Dance, Cultural Organizing
Space Carcasses is an interdisciplinary performance that juxtaposes, superimposes, and amplifies the relationship between spaces that echo with Afrodiasporic forced migrations. Factor’s Row, Savannah, Georgia, La Rochelle, France, and sites in Northern Nigeria have been the focus of early research. A carcass leaves an imprint of a version of us we are no longer, a “skin,” a container that we have left behind. Like the residue of the body’s presence, the residue of these spaces resonate with their layered meanings. By reunifying these spaces with technology as the facilitator and the body as a bridge, Space Carcasses will record, recontextualize, and re-remember how space, place, history, lineage are linked together. Space Carcasses asserts a “trans+space+time” Africanness, a transnational membership across the Afrodiaspora that finds resonance in a sense of detachment—forced and otherwise—from our shared cultural roots and unmoored attachment to one another in our shared experiences of continuance in spite of that detachment. Space Carcasses harnesses this global, technological moment to facilitate the folding of time and space that has been occurring throughout the Afrodiasporic experience, using technology to digitally inhabit places while referencing back to their embodied, historical narratives.

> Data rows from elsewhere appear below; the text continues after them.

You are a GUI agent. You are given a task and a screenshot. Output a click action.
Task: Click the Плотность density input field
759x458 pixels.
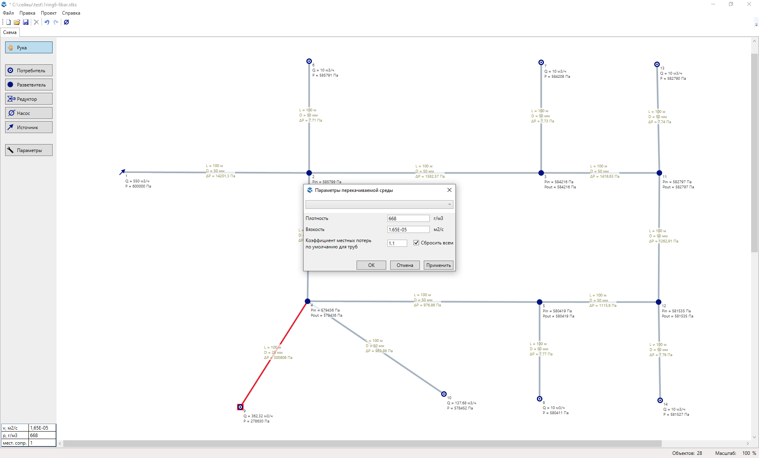(x=408, y=218)
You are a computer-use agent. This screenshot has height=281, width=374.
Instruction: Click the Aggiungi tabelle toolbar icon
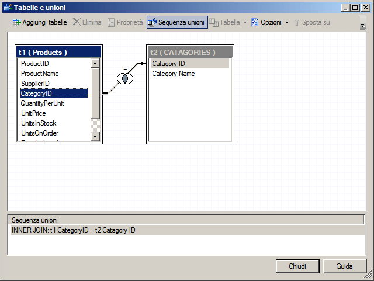17,22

Onye Ozuzu is a performing artist, choreographer, administrator, educator, and researcher, currently serving as the Dean of the College of the Arts at the University of Florida. She has dedicated much of her work as a dance artist to cultivating space for diverse dance forms to exist in a pluralist relationship to one another. Since 1997, she has been presenting choreographic work nationally and internationally. Recent work includes, Touch My Beloved’s Thought, a collaboration with jazz composer Greg Ward, and Project Tool, supported by the Joyce Foundation, Chicago Dancemakers Forum, and the National Performance Network Creation Fund.